German multinational car giant Volkswagen has announced dramatic austerity measures as the company struggles with declining sales and revenue.
For the first time in its history, on October 28 VW said it would close factories. According to the company’s Works Council, the loss of tens of thousands of jobs is now imminent. Wages will be cut and will not increase for the next two years.
VW leadership informed employees that three factories would close down and all remaining locations would be reduced in size.
Unions have said they would target plants nationwide from December, threatening a “hot winter”.
Entire departments are set to be closed or relocated abroad. The outsourcing plans will affect semi-skilled workers as well as research and development activities.
Group Works Council head Daniela Cavallo warned at an information event for employees in Wolfsburg on October 28: “All German VW plants are affected by these plans. None is safe!
“It is the firm intention to bleed the regions where the plants are located and the clear intention to send tens of thousands of Volkswagen employees into mass unemployment,” she claimed.
For Volkswagen workers who remain, there will be salary cuts of 10 per cent and no increase for 24 months at least.
Additionally, the current €167 monthly collectively-agreed bonus per employee will be terminated.
In total, this means a pay cut of around 18 per cent.
Employees below management level will no longer get any bonuses. At the same time, one-off anniversary payments for 25 and 35 years of service will not now available.
A job security programme that had been in effect for more than 30 years was terminated by the VW board of management in September. Mandatory redundancies could begin in the middle of next year, newspaper Bild reported at the time.
Regarding the latest announcement, Cavallo said the company’s management board had simply “set fire to everything for the staff here … and then left”.
The next meeting between the management board and the union has been scheduled for October 30, designed to reach a wage agreement – but few believe it will be productive.
While the company leadership said it wanted to implement the 10 per cent pay cut, the Works Council has been demanding a 7 per cent pay rise.
“These ruthless plans of the board are in no way acceptable and a break with everything we have experienced in the company in recent decades,” said Union IG Metall district manager Thorsten Gröger, adding the plans would not be accepted.
Around half of the 120,000 German VW workforce is employed in Wolfsburg.
A likely candidate for closure is the Osnabrück plant, which recently lost an order with Porsche.
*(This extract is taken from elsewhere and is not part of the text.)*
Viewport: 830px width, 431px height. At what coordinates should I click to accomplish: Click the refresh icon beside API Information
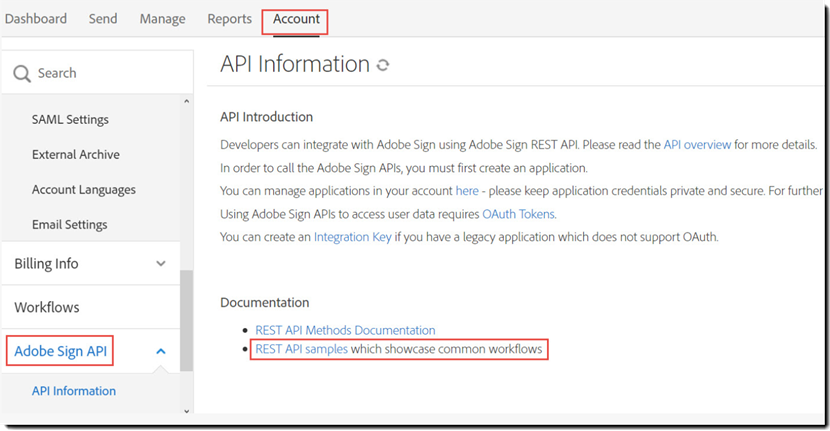[382, 65]
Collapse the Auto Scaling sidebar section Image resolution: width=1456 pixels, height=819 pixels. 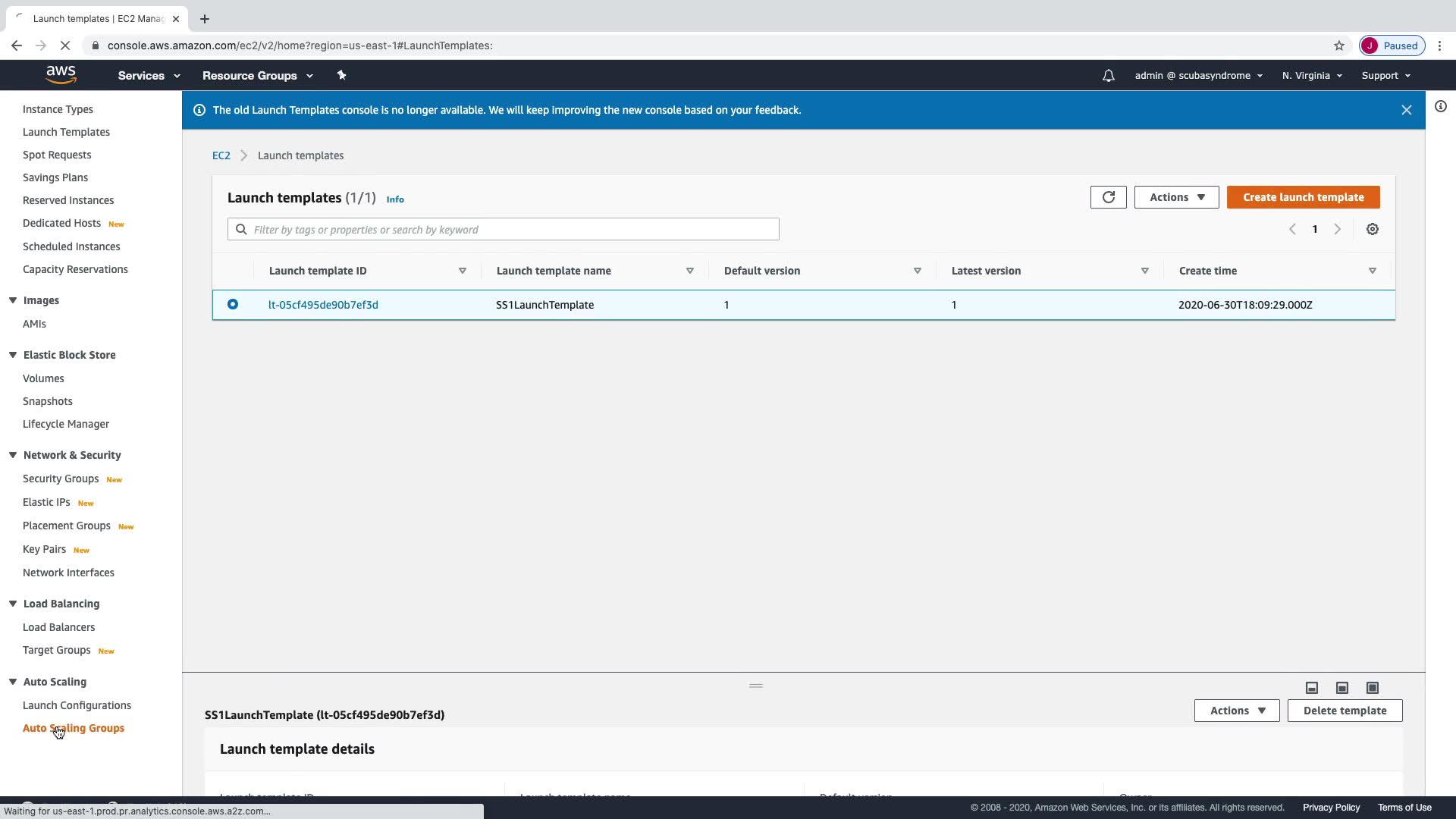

Around to 2,300 people work at the facility.
The electric-car factory in Zwickau, Saxony, which employs more than 10,000 people, is said to be set to lose one of its two production lines.
There, thousands of employees marched to the factory gates on October 28 with whistles, rattles and red alarm clocks and vented their displeasure.
Volkswagen operates 10 plants in Germany, six of which are in Lower Saxony, three in Saxony and one in Hesse.
In a press release, the Works Council wrote of “historic dimensions” about which the company was keeping employees in the dark. They demanded an explanation from the board of managers and said they rejected a “one-sided austerity course”.
But the company defended the plans. “The fact is: The situation is serious and the responsibility of the negotiating partners is enormous,” stated Human Resources director Gunnar Kilian.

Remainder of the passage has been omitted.